Exercise — Each line holding the word "computer" must appear in the answer, copied from the entries.

[Collected data entries]
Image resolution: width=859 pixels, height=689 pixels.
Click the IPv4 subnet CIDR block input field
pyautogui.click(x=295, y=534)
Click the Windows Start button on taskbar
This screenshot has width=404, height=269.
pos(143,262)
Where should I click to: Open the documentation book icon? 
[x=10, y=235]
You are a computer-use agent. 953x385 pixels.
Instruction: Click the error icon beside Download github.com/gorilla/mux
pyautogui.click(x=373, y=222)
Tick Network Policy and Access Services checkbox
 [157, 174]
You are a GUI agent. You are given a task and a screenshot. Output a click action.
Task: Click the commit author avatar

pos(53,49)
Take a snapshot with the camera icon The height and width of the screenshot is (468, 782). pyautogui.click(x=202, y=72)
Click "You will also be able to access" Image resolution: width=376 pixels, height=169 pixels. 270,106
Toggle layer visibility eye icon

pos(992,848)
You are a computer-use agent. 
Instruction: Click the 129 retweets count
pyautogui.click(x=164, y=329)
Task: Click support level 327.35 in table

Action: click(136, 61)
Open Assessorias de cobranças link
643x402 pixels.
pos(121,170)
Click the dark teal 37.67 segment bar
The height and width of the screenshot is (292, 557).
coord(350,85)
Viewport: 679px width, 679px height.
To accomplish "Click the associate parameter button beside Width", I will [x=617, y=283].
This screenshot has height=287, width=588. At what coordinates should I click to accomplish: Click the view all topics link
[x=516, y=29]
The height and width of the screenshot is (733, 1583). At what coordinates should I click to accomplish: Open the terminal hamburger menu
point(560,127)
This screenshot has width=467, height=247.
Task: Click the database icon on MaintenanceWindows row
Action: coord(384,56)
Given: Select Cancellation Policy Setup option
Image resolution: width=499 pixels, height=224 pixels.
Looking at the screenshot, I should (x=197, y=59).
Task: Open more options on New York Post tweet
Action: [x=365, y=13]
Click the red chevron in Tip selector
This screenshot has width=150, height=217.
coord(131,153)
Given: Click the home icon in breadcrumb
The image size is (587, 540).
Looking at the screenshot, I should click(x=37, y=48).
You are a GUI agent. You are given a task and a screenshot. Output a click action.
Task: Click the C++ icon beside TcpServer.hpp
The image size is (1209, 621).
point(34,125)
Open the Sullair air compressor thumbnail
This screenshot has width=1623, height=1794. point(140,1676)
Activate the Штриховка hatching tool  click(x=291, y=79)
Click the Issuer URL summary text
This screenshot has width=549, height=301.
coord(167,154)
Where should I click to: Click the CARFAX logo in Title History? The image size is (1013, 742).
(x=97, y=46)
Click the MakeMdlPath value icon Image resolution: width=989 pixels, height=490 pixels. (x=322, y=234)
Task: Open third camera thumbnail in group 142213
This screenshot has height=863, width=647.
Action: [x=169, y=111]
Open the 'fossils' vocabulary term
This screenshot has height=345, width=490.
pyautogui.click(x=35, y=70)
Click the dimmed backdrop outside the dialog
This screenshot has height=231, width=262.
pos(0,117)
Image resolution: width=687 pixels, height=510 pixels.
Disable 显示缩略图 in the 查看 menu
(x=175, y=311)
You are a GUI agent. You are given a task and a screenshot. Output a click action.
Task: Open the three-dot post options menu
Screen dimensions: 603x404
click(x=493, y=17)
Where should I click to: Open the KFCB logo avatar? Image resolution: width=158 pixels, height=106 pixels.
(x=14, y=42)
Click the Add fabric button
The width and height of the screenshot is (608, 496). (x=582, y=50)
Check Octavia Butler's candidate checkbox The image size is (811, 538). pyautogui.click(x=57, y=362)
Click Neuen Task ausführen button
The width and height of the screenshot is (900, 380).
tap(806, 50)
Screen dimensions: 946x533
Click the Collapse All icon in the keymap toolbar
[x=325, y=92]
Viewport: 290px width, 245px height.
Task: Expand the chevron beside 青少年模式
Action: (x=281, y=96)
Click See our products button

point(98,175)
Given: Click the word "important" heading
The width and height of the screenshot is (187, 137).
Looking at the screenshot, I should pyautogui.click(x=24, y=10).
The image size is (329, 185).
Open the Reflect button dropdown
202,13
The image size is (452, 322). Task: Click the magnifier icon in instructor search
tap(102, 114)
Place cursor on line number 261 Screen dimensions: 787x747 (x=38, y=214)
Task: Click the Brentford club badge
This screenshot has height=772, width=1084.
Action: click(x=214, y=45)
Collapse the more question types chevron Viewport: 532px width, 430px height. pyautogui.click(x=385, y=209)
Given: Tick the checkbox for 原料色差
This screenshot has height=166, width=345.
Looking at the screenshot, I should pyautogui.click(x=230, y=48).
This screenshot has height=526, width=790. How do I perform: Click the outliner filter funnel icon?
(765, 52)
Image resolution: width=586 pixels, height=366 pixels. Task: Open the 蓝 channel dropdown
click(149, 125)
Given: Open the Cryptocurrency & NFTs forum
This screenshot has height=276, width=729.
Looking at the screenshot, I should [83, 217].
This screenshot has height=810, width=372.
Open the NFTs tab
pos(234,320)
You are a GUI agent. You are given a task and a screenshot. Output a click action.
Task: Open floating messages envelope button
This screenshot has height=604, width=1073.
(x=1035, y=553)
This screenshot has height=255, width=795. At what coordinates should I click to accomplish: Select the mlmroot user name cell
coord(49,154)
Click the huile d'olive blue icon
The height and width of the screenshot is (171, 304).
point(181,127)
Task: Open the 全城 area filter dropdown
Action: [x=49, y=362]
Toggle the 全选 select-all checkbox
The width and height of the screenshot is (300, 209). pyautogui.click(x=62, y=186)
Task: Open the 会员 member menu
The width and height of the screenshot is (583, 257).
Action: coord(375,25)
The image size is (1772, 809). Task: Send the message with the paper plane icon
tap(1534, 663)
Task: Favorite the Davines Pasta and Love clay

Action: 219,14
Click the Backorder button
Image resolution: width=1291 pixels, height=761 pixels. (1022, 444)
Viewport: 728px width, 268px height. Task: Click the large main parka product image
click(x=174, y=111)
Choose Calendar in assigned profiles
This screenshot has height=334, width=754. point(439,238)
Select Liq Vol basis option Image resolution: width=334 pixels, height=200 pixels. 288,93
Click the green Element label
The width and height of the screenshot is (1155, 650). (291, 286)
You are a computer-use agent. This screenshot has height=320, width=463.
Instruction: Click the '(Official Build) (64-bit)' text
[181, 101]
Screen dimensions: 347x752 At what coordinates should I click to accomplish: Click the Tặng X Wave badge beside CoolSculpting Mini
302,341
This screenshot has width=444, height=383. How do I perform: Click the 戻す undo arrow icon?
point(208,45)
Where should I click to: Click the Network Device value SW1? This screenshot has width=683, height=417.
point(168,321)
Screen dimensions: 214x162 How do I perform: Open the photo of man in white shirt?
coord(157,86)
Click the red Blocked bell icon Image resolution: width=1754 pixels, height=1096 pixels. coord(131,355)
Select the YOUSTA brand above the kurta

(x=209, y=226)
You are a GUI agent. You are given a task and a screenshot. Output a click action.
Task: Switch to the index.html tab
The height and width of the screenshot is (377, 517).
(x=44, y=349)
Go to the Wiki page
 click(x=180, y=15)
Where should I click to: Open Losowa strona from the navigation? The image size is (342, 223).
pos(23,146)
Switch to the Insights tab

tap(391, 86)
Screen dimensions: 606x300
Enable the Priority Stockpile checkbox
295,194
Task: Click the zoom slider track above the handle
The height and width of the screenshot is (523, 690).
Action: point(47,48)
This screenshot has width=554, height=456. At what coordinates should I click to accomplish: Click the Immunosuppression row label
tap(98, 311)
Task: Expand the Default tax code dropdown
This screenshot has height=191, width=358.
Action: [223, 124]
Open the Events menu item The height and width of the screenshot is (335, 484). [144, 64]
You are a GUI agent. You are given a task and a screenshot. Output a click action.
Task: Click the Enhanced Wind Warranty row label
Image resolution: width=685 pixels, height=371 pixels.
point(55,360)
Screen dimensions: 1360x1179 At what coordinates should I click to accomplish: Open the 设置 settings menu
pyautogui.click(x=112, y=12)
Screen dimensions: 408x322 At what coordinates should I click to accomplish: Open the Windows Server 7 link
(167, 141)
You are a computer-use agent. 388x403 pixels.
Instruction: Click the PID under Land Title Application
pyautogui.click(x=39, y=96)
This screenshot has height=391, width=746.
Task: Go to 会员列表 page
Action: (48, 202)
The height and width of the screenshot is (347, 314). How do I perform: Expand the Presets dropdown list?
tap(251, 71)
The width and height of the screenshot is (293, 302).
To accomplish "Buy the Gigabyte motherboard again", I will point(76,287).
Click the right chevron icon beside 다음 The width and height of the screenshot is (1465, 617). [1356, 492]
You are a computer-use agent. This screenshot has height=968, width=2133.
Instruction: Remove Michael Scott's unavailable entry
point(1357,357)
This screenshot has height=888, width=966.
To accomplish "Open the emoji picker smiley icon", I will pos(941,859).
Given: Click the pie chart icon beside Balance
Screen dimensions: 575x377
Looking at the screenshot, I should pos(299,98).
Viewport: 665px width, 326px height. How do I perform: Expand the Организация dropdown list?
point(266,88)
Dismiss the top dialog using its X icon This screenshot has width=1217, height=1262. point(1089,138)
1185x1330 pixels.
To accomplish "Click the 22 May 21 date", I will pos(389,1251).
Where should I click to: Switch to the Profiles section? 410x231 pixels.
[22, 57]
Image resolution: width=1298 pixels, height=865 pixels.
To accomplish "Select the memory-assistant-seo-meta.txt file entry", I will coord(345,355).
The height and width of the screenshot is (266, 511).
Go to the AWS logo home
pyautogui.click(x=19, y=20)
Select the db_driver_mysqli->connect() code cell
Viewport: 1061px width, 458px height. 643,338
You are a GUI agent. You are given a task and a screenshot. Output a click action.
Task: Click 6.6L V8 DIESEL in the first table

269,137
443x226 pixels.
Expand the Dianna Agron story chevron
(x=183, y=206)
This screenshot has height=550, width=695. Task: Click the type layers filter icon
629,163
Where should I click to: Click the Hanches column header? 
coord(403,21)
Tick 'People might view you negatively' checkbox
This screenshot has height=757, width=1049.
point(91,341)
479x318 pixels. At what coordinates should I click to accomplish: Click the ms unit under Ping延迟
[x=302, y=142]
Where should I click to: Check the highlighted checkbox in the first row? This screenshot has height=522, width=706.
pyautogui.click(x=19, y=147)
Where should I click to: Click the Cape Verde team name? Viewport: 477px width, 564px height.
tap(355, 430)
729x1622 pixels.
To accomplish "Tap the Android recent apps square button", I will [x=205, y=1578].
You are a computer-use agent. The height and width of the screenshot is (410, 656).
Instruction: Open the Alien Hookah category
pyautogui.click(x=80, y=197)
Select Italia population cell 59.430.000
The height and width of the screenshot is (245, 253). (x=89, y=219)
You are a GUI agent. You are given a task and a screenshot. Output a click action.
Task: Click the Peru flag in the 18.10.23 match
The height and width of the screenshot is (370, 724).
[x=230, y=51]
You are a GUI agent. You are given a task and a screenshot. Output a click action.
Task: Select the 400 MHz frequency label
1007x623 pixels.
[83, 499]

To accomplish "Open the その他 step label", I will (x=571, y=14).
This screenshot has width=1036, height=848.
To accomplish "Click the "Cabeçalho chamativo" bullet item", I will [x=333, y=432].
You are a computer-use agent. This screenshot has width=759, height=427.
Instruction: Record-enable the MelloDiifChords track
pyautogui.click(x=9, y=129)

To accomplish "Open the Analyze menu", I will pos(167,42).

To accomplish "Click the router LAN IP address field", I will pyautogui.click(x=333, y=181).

Solution below —
You are a computer-use agent. 953x385 pixels.
You are a computer-use agent. 
You are a computer-use agent. This screenshot has height=320, width=463.
You are a computer-use agent. 388x403 pixels.
You are a computer-use agent. This screenshot has height=968, width=2133.
You are a computer-use agent. The height and width of the screenshot is (410, 656).
You are a computer-use agent. This screenshot has width=759, height=427.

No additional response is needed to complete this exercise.